### TEXT
####################

If you ever attempt to brush the teeth (recommended to everyone) be sure to give a treat right after. Yes it defeats the purpose a tad but the dog will take to brushing much more quickly 
There's also dog formula tooth paste. Do not ever use human tooth paste. Don't ever use Xylitol. Use flavored tooth paste (beef, chicken) or try baking soda.

I like to slide the toothbrush into the mouth (get a kid toothbrush for smaller dogs, adult soft for bigger dogs, you don't need a DOG toothbrush), along the teeth in the cheek pocket, without prying the jaws apart. It makes the dog feel much less threatened that way.


----------



## llombardo (Dec 11, 2011)

Jax08 said:


> OP - I've found this product
> Natural Pet Grooming Products - Pet Shampoos, Conditioners, Colognes, Oral Care, Stain & Odor and More!
> used with brushing with an enzyme toothpaste really cleans their teeth up. It loosens the tartar and plaque.
> 
> It's highly advisable to brush your dogs teeth and will save costly dental cleanings down the road.


Thanks for that link. I use the arm and hammer products now and they work great too.


----------



## Jax08 (Feb 13, 2009)

I like this stuff. It works. The only issue I have is I can't find out what the "natural cleansers" are.


----------



## GatorBytes (Jul 16, 2012)

####################

### Excerpts from a dataset
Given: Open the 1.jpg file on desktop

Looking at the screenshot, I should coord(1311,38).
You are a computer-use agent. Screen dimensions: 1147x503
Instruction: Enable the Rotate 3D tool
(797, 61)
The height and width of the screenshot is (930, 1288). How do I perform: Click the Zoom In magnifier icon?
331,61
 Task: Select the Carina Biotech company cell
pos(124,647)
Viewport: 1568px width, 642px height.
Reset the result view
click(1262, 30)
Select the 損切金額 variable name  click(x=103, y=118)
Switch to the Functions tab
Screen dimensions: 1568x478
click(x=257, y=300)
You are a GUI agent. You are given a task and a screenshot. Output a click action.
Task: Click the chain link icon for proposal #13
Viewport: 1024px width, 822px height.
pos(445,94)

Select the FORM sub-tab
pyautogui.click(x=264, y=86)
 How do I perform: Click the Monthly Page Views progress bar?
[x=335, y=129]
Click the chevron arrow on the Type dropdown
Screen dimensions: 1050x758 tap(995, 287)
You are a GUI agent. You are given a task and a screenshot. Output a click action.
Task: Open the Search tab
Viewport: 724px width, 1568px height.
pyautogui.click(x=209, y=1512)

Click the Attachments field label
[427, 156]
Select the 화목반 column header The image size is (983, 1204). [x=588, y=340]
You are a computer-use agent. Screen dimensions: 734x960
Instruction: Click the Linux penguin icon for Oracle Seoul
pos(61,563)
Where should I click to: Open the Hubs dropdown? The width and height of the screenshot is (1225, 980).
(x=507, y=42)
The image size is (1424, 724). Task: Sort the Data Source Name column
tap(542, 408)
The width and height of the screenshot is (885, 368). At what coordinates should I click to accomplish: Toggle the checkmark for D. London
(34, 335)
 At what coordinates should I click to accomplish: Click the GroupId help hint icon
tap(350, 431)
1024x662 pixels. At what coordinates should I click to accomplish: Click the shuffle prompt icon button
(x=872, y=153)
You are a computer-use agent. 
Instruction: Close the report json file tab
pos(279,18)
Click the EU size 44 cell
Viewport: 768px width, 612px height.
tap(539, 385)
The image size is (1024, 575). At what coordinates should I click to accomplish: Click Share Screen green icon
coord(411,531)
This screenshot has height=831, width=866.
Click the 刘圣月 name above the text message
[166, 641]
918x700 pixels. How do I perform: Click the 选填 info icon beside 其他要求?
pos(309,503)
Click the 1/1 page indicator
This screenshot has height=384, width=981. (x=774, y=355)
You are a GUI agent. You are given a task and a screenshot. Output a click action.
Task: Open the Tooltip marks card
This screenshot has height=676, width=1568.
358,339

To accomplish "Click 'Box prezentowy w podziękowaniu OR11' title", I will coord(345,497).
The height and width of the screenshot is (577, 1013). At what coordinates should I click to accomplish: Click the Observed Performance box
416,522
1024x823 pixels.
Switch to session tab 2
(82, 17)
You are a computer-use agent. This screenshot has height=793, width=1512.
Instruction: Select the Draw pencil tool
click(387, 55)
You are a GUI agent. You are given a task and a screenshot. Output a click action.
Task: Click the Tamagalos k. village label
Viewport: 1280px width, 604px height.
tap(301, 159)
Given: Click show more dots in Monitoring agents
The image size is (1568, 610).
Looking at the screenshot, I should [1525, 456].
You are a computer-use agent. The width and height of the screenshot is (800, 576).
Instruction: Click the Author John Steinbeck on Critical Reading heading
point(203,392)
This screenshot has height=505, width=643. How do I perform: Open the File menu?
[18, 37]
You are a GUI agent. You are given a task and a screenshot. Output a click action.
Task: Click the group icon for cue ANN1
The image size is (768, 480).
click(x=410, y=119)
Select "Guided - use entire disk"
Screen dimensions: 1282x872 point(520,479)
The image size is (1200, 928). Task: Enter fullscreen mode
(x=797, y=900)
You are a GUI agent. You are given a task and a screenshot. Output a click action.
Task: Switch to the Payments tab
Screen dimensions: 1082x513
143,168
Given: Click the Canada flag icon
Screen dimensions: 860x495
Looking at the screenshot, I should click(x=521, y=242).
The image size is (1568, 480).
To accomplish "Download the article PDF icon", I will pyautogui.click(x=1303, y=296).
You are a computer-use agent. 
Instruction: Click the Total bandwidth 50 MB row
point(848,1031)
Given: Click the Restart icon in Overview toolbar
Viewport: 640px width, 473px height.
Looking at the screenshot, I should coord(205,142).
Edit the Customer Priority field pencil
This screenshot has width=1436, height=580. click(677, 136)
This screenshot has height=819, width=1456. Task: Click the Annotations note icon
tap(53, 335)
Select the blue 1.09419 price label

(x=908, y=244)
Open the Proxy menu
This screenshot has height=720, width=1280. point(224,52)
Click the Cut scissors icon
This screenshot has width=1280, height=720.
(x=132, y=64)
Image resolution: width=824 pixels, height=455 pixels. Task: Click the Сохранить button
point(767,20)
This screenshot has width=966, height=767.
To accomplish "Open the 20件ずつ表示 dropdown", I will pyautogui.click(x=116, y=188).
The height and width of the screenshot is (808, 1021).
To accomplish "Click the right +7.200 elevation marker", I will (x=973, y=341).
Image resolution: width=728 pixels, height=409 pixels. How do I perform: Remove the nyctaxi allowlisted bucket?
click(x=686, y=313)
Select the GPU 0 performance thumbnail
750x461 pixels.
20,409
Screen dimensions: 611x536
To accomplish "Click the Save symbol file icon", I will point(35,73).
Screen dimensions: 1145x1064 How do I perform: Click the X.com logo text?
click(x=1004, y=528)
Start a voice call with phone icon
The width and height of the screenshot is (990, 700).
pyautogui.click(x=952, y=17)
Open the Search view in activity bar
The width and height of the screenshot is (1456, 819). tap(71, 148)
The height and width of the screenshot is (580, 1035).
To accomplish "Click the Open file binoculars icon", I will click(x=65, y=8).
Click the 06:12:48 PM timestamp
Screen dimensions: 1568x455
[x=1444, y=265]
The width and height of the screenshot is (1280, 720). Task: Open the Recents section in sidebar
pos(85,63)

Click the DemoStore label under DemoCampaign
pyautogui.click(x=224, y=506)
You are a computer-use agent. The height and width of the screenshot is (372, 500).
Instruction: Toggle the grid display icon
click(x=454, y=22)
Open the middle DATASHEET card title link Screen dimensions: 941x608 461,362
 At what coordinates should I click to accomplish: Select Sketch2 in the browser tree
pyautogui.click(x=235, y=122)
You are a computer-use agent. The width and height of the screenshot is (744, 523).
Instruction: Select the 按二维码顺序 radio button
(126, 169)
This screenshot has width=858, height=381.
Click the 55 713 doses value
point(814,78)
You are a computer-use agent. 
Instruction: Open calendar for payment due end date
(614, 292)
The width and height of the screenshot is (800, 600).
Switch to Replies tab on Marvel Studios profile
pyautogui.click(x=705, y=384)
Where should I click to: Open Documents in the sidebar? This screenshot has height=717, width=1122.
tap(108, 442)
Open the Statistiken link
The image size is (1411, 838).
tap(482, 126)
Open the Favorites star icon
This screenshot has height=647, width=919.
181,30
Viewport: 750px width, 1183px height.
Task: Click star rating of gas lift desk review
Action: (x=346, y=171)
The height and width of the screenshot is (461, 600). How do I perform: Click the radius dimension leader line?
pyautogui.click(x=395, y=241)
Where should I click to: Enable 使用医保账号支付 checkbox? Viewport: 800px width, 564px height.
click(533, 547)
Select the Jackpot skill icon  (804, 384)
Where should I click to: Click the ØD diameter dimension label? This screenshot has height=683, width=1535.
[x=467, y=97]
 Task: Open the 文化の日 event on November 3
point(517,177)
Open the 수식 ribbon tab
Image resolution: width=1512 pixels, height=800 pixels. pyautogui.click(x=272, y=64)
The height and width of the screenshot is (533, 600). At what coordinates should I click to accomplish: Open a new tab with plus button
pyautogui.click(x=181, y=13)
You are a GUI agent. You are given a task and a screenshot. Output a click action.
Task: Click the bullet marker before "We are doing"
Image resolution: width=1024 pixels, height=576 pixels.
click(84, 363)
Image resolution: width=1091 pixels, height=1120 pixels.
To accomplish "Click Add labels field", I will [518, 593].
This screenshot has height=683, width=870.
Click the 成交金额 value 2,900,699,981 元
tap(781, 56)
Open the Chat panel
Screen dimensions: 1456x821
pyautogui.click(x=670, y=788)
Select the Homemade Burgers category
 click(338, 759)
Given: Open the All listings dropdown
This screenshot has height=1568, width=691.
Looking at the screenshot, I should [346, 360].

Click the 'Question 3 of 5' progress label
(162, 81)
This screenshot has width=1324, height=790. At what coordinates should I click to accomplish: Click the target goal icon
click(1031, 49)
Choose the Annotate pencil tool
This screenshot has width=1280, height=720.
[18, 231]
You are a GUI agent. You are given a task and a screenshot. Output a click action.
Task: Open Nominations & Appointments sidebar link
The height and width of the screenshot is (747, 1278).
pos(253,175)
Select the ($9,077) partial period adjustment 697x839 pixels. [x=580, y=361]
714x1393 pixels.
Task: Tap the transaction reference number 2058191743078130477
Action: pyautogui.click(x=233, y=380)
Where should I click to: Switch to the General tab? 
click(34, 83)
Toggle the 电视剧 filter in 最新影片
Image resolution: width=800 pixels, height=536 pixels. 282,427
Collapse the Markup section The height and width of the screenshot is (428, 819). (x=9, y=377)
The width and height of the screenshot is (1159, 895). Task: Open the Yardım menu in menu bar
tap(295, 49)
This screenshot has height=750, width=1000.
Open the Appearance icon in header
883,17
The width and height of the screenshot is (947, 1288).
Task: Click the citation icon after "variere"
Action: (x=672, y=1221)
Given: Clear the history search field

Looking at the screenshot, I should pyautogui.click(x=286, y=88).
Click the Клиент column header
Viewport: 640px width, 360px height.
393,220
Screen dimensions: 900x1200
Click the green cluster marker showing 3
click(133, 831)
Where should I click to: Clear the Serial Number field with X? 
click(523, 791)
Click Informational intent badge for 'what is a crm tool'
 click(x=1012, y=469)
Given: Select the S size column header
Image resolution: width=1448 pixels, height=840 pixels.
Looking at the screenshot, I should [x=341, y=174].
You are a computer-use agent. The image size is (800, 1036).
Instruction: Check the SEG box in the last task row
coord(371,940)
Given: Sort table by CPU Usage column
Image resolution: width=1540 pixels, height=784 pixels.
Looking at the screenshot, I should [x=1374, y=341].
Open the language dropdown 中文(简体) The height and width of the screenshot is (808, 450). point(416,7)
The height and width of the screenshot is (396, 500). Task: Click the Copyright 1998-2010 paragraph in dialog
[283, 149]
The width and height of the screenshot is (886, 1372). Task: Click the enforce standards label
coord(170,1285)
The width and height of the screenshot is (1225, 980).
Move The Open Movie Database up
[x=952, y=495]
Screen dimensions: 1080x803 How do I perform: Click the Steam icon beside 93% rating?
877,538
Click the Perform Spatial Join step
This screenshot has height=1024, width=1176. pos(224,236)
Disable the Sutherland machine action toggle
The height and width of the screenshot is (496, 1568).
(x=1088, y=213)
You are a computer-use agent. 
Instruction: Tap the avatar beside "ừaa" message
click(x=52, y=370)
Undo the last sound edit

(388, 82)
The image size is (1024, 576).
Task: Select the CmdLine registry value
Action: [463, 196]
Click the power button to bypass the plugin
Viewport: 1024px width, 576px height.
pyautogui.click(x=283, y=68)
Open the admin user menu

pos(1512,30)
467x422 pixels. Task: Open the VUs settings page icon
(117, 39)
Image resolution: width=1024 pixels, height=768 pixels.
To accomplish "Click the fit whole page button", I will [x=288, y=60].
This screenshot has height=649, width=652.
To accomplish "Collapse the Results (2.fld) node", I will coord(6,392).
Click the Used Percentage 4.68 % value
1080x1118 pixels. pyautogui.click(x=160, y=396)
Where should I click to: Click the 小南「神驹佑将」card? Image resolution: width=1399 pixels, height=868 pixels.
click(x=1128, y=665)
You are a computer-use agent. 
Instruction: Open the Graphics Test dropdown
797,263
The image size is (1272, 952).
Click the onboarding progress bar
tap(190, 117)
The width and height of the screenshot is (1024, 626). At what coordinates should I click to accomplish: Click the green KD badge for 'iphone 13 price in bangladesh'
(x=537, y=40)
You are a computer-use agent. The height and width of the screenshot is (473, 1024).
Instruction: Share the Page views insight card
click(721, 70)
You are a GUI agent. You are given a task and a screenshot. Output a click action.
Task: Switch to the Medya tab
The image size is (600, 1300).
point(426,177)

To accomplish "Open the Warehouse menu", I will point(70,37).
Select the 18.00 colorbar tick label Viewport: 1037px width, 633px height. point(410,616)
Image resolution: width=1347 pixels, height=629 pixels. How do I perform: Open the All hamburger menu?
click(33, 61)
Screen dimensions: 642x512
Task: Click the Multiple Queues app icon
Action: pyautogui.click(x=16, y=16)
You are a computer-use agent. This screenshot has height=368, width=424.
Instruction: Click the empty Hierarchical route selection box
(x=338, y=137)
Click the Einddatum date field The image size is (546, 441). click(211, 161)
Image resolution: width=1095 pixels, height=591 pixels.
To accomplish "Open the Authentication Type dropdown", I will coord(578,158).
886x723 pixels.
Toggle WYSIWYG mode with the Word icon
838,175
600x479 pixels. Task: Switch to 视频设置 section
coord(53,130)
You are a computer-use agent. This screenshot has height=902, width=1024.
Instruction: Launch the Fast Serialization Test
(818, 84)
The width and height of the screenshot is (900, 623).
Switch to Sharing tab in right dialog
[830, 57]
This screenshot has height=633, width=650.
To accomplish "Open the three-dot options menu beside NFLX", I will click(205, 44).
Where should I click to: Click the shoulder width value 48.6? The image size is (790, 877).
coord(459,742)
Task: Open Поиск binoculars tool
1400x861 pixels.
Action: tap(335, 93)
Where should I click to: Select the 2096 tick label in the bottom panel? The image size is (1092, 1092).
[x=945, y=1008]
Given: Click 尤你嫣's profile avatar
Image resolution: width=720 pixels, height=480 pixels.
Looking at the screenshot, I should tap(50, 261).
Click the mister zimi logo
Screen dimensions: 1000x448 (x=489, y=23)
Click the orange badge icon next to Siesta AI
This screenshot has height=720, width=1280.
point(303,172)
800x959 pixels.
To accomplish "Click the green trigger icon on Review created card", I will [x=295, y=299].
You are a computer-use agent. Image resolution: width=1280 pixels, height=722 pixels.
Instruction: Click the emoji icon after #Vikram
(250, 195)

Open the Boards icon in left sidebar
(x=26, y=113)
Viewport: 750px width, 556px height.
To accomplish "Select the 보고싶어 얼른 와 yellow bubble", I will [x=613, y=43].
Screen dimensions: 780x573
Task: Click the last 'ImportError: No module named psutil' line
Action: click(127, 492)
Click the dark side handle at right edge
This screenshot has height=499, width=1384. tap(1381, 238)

####################

### EXERCISE REQUIREMENTS
1. Copy word for word the passage of the thread on brushing dogs' teeth, starting with "I like to slide" and going on through "threatened that way.".
2. In one to three sentences, explain why the thread on brushing dogs' teeth recommends sliding the toothbrush along the teeth in the cheek pocket without prying the jaws apart.

### SOLUTIONS BY TASK
1.
I like to slide the toothbrush into the mouth (get a kid toothbrush for smaller dogs, adult soft for bigger dogs, you don't need a DOG toothbrush), along the teeth in the cheek pocket, without prying the jaws apart. It makes the dog feel much less threatened that way.

2. Sliding the toothbrush along the teeth in the cheek pocket without prying the jaws apart makes the dog feel much less threatened.